▸ **Data excerpts**
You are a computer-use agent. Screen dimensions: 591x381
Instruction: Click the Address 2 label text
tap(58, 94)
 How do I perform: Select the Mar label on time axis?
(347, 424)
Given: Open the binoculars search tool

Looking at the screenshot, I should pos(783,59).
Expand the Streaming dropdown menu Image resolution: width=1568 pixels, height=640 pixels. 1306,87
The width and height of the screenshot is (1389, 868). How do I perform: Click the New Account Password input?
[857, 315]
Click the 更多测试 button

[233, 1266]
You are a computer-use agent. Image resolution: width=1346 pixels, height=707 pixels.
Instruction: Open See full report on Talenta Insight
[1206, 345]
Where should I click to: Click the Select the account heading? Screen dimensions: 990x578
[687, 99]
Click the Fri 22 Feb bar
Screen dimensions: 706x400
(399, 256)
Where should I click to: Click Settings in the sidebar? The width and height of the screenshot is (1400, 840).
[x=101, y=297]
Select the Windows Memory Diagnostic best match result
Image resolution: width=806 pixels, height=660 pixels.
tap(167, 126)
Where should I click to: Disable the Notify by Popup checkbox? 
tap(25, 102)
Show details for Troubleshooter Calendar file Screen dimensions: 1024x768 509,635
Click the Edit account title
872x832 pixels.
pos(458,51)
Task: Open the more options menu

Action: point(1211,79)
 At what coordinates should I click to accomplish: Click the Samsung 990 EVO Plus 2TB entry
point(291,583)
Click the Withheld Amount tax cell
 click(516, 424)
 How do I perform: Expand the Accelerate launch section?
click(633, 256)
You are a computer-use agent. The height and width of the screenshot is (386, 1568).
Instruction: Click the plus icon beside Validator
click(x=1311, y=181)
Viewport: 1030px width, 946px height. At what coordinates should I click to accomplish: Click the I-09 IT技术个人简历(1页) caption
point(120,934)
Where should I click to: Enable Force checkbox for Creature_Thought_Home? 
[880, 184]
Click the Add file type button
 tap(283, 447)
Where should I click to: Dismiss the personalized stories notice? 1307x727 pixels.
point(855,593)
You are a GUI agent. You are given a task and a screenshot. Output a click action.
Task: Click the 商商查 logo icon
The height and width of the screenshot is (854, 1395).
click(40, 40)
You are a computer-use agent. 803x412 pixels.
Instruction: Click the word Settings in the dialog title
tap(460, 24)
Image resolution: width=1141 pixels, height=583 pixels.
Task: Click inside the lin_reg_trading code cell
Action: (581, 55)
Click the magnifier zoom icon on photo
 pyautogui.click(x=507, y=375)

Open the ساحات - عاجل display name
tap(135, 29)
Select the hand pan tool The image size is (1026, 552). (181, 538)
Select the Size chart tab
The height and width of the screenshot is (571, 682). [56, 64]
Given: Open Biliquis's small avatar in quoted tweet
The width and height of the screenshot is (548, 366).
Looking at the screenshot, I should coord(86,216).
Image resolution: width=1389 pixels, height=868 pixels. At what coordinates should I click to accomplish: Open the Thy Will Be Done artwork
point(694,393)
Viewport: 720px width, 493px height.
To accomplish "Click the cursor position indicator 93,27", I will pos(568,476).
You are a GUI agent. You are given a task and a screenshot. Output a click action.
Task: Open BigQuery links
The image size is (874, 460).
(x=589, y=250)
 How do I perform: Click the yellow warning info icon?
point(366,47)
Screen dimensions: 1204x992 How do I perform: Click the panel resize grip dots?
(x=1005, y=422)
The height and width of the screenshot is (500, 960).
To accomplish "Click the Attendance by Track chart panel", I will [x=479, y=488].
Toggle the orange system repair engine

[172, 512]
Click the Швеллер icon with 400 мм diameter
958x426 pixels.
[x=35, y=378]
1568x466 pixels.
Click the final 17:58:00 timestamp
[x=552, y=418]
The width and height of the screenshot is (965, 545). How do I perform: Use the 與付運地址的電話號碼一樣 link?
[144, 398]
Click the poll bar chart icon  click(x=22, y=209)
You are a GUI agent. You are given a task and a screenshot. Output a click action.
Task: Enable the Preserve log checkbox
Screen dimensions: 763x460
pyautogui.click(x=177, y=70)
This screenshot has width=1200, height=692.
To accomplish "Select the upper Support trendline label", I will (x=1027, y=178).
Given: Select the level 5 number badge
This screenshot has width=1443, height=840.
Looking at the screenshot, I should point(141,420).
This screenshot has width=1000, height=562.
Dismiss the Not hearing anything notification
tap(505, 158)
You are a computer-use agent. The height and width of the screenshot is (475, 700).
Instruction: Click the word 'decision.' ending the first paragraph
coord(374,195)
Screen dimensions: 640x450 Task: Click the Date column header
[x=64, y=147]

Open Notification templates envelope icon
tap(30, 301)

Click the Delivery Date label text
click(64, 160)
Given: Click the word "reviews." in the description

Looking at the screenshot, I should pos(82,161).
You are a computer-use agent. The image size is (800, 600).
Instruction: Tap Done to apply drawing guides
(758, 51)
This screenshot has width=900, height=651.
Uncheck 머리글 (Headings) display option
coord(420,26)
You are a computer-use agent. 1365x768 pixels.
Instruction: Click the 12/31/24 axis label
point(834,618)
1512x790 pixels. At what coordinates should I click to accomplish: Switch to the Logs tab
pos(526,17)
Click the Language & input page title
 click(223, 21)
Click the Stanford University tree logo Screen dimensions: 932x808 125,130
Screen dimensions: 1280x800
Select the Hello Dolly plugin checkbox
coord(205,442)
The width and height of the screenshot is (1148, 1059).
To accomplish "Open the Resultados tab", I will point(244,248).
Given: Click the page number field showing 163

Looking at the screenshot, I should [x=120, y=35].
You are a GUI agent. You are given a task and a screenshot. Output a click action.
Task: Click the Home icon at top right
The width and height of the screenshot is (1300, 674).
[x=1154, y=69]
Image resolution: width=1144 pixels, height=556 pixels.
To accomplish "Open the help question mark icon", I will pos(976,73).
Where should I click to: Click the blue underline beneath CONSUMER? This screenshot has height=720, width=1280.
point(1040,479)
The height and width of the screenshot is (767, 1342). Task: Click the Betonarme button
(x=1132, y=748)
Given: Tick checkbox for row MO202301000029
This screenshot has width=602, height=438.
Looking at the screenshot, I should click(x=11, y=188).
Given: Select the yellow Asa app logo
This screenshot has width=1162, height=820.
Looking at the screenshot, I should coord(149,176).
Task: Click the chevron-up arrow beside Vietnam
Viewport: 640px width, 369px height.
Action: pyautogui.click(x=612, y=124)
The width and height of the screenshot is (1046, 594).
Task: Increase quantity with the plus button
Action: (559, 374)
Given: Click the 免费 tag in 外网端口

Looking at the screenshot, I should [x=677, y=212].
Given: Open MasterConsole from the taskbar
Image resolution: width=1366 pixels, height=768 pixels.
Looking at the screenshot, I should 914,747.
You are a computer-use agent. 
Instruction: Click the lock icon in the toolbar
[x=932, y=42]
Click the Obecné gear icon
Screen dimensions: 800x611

▸ **Exercise aim**
Transcribe every record verbatim.

▸ **Answer for this exercise**
You are a computer-use agent. Screen dimensions: 591x381
Instruction: Click the Address 2 label text
tap(58, 94)
 How do I perform: Select the Mar label on time axis?
(347, 424)
Given: Open the binoculars search tool

Looking at the screenshot, I should pos(783,59).
Expand the Streaming dropdown menu Image resolution: width=1568 pixels, height=640 pixels. 1306,87
The width and height of the screenshot is (1389, 868). How do I perform: Click the New Account Password input?
[857, 315]
Click the 更多测试 button

[233, 1266]
You are a computer-use agent. Image resolution: width=1346 pixels, height=707 pixels.
Instruction: Open See full report on Talenta Insight
[1206, 345]
Where should I click to: Click the Select the account heading? Screen dimensions: 990x578
[687, 99]
Click the Fri 22 Feb bar
Screen dimensions: 706x400
(399, 256)
Where should I click to: Click Settings in the sidebar? The width and height of the screenshot is (1400, 840).
[x=101, y=297]
Select the Windows Memory Diagnostic best match result
Image resolution: width=806 pixels, height=660 pixels.
tap(167, 126)
Where should I click to: Disable the Notify by Popup checkbox? 
tap(25, 102)
Show details for Troubleshooter Calendar file Screen dimensions: 1024x768 509,635
Click the Edit account title
872x832 pixels.
pos(458,51)
Task: Open the more options menu

Action: point(1211,79)
 At what coordinates should I click to accomplish: Click the Samsung 990 EVO Plus 2TB entry
point(291,583)
Click the Withheld Amount tax cell
 click(516, 424)
 How do I perform: Expand the Accelerate launch section?
click(633, 256)
You are a computer-use agent. The height and width of the screenshot is (386, 1568).
Instruction: Click the plus icon beside Validator
click(x=1311, y=181)
Viewport: 1030px width, 946px height. At what coordinates should I click to accomplish: Click the I-09 IT技术个人简历(1页) caption
point(120,934)
Where should I click to: Enable Force checkbox for Creature_Thought_Home? 
[880, 184]
Click the Add file type button
 tap(283, 447)
Where should I click to: Dismiss the personalized stories notice? 1307x727 pixels.
point(855,593)
You are a GUI agent. You are given a task and a screenshot. Output a click action.
Task: Click the 商商查 logo icon
The height and width of the screenshot is (854, 1395).
click(40, 40)
You are a computer-use agent. 803x412 pixels.
Instruction: Click the word Settings in the dialog title
tap(460, 24)
Image resolution: width=1141 pixels, height=583 pixels.
Task: Click inside the lin_reg_trading code cell
Action: (581, 55)
Click the magnifier zoom icon on photo
 pyautogui.click(x=507, y=375)

Open the ساحات - عاجل display name
tap(135, 29)
Select the hand pan tool The image size is (1026, 552). (181, 538)
Select the Size chart tab
The height and width of the screenshot is (571, 682). [56, 64]
Given: Open Biliquis's small avatar in quoted tweet
The width and height of the screenshot is (548, 366).
Looking at the screenshot, I should coord(86,216).
Image resolution: width=1389 pixels, height=868 pixels. At what coordinates should I click to accomplish: Open the Thy Will Be Done artwork
point(694,393)
Viewport: 720px width, 493px height.
To accomplish "Click the cursor position indicator 93,27", I will pos(568,476).
You are a GUI agent. You are given a task and a screenshot. Output a click action.
Task: Open BigQuery links
The image size is (874, 460).
(x=589, y=250)
 How do I perform: Click the yellow warning info icon?
point(366,47)
Screen dimensions: 1204x992 How do I perform: Click the panel resize grip dots?
(x=1005, y=422)
The height and width of the screenshot is (500, 960).
To accomplish "Click the Attendance by Track chart panel", I will [x=479, y=488].
Toggle the orange system repair engine

[172, 512]
Click the Швеллер icon with 400 мм diameter
958x426 pixels.
[x=35, y=378]
1568x466 pixels.
Click the final 17:58:00 timestamp
[x=552, y=418]
The width and height of the screenshot is (965, 545). How do I perform: Use the 與付運地址的電話號碼一樣 link?
[144, 398]
Click the poll bar chart icon  click(x=22, y=209)
You are a GUI agent. You are given a task and a screenshot. Output a click action.
Task: Enable the Preserve log checkbox
Screen dimensions: 763x460
pyautogui.click(x=177, y=70)
This screenshot has width=1200, height=692.
To accomplish "Select the upper Support trendline label", I will (x=1027, y=178).
Given: Select the level 5 number badge
This screenshot has width=1443, height=840.
Looking at the screenshot, I should point(141,420).
This screenshot has width=1000, height=562.
Dismiss the Not hearing anything notification
tap(505, 158)
You are a computer-use agent. The height and width of the screenshot is (475, 700).
Instruction: Click the word 'decision.' ending the first paragraph
coord(374,195)
Screen dimensions: 640x450 Task: Click the Date column header
[x=64, y=147]

Open Notification templates envelope icon
tap(30, 301)

Click the Delivery Date label text
click(64, 160)
Given: Click the word "reviews." in the description

Looking at the screenshot, I should pos(82,161).
You are a computer-use agent. The image size is (800, 600).
Instruction: Tap Done to apply drawing guides
(758, 51)
This screenshot has width=900, height=651.
Uncheck 머리글 (Headings) display option
coord(420,26)
You are a computer-use agent. 1365x768 pixels.
Instruction: Click the 12/31/24 axis label
point(834,618)
1512x790 pixels. At what coordinates should I click to accomplish: Switch to the Logs tab
pos(526,17)
Click the Language & input page title
 click(223, 21)
Click the Stanford University tree logo Screen dimensions: 932x808 125,130
Screen dimensions: 1280x800
Select the Hello Dolly plugin checkbox
coord(205,442)
The width and height of the screenshot is (1148, 1059).
To accomplish "Open the Resultados tab", I will point(244,248).
Given: Click the page number field showing 163

Looking at the screenshot, I should [x=120, y=35].
You are a GUI agent. You are given a task and a screenshot. Output a click action.
Task: Click the Home icon at top right
The width and height of the screenshot is (1300, 674).
[x=1154, y=69]
Image resolution: width=1144 pixels, height=556 pixels.
To accomplish "Open the help question mark icon", I will pos(976,73).
Where should I click to: Click the blue underline beneath CONSUMER? This screenshot has height=720, width=1280.
point(1040,479)
The height and width of the screenshot is (767, 1342). Task: Click the Betonarme button
(x=1132, y=748)
Given: Tick checkbox for row MO202301000029
This screenshot has width=602, height=438.
Looking at the screenshot, I should click(x=11, y=188).
Given: Select the yellow Asa app logo
This screenshot has width=1162, height=820.
Looking at the screenshot, I should coord(149,176).
Task: Click the chevron-up arrow beside Vietnam
Viewport: 640px width, 369px height.
Action: pyautogui.click(x=612, y=124)
The width and height of the screenshot is (1046, 594).
Task: Increase quantity with the plus button
Action: (559, 374)
Given: Click the 免费 tag in 外网端口

Looking at the screenshot, I should [x=677, y=212].
Given: Open MasterConsole from the taskbar
Image resolution: width=1366 pixels, height=768 pixels.
Looking at the screenshot, I should 914,747.
You are a computer-use agent. 
Instruction: Click the lock icon in the toolbar
[x=932, y=42]
Click the Obecné gear icon
Screen dimensions: 800x611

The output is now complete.